As output, it sends to stdout the space-separated list of "pages" that changed, as well as adds them to a report file with timestamps.
(* The script renders JS using Chromium, so it will download Chromium to ~/.pyppeteer
(or %LOCALAPPDATA%/pyppeteer/
) on first JS request.)
For CPython:
python3 -m ensurepip
python3 -m pip install --upgrade pip
python3 -m pip install keyboard requests_html
For PyPy 3.9 (works faster):
If you're working with Windows, you'll want to install lxml
from the corresponding wheel first.
Now, a pp39
wheel for lxml
... does not exist. Trying to do pip install lxml
makes pip plop halfway. I built mine for w64, here (SHA1 = 7f6ca65ad4d6a268777e5c3e594afccc968447d2 :: malware-free). Download the file, run cmd.exe in your Download folder, then finally install the prerequisites:
pypy3 -m ensurepip
pypy3 -m pip install --upgrade pip
pypy3 -m pip install lxml-4.9.0-pp39-pypy39_pp73-win_amd64.whl
pypy3 -m pip install keyboard requests_html
If it breaks, I hope there's an official binary for py39 by then...

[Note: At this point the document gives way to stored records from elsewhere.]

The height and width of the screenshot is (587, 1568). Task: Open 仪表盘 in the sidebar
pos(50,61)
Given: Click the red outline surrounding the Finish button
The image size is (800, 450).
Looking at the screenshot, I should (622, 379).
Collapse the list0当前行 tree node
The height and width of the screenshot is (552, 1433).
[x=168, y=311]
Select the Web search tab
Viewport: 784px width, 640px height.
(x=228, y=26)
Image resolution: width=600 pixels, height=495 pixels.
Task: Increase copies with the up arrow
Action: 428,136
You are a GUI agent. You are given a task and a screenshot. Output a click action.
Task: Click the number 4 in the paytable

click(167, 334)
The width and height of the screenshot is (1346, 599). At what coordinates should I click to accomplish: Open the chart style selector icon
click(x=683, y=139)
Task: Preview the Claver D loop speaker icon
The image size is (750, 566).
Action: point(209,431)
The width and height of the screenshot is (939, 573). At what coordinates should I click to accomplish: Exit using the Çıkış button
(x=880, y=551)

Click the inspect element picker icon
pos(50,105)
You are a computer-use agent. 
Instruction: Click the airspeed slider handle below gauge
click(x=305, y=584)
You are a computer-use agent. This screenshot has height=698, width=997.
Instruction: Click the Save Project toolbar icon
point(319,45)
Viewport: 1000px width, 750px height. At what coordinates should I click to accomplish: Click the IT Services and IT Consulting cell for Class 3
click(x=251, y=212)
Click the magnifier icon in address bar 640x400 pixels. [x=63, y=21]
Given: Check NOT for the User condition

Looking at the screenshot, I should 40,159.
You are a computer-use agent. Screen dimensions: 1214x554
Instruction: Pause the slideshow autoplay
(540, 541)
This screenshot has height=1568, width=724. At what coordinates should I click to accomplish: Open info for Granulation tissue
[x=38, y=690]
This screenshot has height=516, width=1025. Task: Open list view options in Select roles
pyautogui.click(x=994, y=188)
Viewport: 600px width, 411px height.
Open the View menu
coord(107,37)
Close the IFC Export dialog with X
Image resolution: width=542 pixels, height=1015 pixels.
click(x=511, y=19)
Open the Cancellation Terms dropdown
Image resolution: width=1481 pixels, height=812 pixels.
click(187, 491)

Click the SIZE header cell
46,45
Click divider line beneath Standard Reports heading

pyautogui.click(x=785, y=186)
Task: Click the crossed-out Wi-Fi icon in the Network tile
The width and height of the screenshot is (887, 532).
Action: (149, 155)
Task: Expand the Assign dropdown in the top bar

-h, --help show this help message and exit
-c X, --config X an ini file with the settings (default: ./sitemon.ini)
-C X, --continuity X a JSON continuity file (default: ./sitemon.json)
-r X, --report X the report file (default: ./sitemon.report.txt), "nul" for console-only
-f, --force force re-check all pages
-t N, --retries N do N retries downloading a page, -1 for infinite (default: 3)
-p, --pause waits for a keypress before closing
-s, --sslcheck perform SSL issue check (default: no checks)
-v, --verbose verbose console output (multiple allowed)
-q, --quiet no console output, overrides --verbose (multiple allowed)
Please read the sample config file for more instructions.